Irán es uno de los objetivos de las potencias occidentales y Por ende de Israel que actúa en consonancia con esas intenciones por el peso que tiene esto en el en el sistema mundial y en el capitalismo fósil. Ya que Irán como potencia gasífera y petrolífera además de tener una posición geoestratégica clave se erige un país que se opone más abiertamente al eje anglosajón israelí más allá de que mantenga relaciones.
Y eso se puede vislumbrar en la búsqueda de una independencia energética nuclear que funcionaría como paraguas de defensa tal como tienen las potencias nucleares y que Israel sabe que al ser el único que la detenta en esa región tiene una ventaja por sobre los demás. Entonces Irán con sus desarrollos tecnológicos y su potencialidad, al ser cercado en sus relaciones con Europa amplía su mirada hacia el resto.
La lectura que puede hacerse de esta situación es que primero se quiere vencer a Irán como la potencia que quedó en pie luego de la reconfiguración general y material del centro de Afroeurasia desde Libia hasta Afganistán, para poder avanzar como se está haciendo ya ante Rusia y poder luego de ello intensificar la presión sobre Taiwán para acechar a China.

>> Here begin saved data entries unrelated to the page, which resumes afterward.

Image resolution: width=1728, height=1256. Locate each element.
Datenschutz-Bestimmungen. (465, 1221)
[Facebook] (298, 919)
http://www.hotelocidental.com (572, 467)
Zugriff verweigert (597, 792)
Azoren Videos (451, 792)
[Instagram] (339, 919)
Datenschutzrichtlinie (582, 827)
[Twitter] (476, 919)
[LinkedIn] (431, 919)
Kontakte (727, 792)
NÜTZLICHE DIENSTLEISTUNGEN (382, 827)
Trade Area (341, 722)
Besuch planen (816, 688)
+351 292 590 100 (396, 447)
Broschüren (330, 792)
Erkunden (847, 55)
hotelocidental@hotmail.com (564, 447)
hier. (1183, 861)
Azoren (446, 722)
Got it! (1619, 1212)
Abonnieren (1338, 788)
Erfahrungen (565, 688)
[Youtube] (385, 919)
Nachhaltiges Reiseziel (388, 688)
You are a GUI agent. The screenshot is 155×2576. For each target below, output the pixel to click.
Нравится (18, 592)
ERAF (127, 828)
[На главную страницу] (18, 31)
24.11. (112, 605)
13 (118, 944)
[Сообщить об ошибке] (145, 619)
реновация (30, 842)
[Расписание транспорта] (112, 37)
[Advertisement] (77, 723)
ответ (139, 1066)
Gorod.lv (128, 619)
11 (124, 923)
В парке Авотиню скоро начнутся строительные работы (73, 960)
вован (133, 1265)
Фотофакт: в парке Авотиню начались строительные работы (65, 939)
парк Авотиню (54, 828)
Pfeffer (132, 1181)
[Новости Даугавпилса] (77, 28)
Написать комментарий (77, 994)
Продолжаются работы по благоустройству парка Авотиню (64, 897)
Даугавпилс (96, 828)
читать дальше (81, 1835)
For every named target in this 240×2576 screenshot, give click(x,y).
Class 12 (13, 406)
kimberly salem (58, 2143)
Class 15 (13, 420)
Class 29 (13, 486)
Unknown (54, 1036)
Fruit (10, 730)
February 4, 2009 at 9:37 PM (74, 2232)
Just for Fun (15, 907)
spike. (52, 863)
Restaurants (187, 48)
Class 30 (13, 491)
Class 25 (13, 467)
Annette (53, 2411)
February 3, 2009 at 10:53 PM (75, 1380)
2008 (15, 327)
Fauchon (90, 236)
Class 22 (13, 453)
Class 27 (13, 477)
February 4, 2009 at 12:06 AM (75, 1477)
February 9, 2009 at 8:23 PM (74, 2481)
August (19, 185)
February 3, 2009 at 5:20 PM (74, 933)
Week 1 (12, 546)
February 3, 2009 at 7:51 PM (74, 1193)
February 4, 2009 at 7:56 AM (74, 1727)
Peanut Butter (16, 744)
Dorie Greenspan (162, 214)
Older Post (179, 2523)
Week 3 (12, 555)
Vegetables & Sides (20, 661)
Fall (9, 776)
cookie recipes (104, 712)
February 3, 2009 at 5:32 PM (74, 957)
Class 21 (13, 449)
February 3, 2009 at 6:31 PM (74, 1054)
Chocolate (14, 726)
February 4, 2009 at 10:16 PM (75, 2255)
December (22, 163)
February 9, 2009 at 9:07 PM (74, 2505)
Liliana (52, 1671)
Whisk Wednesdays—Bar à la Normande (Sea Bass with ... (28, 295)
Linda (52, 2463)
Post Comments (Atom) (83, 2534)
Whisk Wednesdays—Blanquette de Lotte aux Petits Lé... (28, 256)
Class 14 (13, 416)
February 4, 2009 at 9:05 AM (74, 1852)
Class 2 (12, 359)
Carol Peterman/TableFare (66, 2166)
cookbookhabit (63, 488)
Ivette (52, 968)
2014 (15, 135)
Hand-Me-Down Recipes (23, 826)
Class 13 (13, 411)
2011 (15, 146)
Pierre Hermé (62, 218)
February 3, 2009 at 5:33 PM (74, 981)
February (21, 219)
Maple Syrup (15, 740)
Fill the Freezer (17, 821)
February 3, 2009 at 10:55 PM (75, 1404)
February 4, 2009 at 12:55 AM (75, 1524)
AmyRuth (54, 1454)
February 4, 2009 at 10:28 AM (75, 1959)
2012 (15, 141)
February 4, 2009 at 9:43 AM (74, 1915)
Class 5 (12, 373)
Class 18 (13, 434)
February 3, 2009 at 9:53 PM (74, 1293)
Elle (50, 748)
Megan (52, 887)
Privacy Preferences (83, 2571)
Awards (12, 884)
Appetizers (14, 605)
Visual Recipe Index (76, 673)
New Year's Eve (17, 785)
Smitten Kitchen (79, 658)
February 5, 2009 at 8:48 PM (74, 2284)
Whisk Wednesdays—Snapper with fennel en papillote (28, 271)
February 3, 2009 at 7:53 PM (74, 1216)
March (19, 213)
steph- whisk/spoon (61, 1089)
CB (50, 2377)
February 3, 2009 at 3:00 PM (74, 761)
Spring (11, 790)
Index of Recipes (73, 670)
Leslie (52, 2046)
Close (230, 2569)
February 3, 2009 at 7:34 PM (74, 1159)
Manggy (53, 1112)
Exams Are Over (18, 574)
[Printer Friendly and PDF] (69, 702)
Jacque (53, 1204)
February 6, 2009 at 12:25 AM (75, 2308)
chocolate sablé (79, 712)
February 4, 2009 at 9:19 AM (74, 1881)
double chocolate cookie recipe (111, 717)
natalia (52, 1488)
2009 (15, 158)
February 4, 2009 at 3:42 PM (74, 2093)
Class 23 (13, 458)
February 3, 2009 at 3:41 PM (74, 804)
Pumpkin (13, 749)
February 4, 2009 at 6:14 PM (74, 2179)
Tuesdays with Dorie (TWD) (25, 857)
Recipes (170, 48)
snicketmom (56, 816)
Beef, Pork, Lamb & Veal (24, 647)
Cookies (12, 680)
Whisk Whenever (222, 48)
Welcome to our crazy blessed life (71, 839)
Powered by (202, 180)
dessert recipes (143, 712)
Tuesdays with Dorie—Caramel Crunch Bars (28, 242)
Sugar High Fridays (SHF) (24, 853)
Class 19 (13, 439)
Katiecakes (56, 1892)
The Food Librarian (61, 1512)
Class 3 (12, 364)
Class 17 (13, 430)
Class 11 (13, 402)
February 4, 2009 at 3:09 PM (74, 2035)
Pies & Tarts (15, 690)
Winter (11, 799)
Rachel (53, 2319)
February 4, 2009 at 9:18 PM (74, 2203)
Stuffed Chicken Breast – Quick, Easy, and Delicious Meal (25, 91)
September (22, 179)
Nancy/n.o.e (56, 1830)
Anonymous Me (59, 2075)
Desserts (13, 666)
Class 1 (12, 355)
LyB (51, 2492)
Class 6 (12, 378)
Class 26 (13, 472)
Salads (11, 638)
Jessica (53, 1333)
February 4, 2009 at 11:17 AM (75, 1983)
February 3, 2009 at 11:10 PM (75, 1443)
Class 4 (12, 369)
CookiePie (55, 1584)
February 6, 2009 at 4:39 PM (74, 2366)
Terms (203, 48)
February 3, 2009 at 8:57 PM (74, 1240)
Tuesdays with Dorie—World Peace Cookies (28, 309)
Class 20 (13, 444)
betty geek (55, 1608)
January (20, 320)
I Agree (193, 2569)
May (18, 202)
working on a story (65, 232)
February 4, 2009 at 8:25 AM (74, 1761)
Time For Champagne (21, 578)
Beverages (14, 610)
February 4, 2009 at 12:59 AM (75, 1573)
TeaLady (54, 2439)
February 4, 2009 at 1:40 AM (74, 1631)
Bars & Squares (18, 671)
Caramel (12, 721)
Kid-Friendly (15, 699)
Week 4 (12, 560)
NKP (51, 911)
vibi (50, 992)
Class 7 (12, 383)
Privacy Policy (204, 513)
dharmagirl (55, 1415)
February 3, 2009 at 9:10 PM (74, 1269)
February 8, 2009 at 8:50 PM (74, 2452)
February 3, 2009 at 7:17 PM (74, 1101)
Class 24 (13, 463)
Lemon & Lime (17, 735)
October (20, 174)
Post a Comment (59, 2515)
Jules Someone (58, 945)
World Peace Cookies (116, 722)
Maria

El tema es que esta es un planteo geoestratégico de tensiones, pero los cuales están siendo respondidos mediante el realineamiento de alianzas y la recomposición y el ascenso económico del sudeste asiático con la locomotora China. Algo que pone a toda la región en otra posición y por eso el BRICS pese a no tener esa intencionalidad militar que lo diferencia de la OTAN, genera un despliegue de países en algunos casos hasta hace pocas décadas colonizados o asediados por el imperialismo occidental.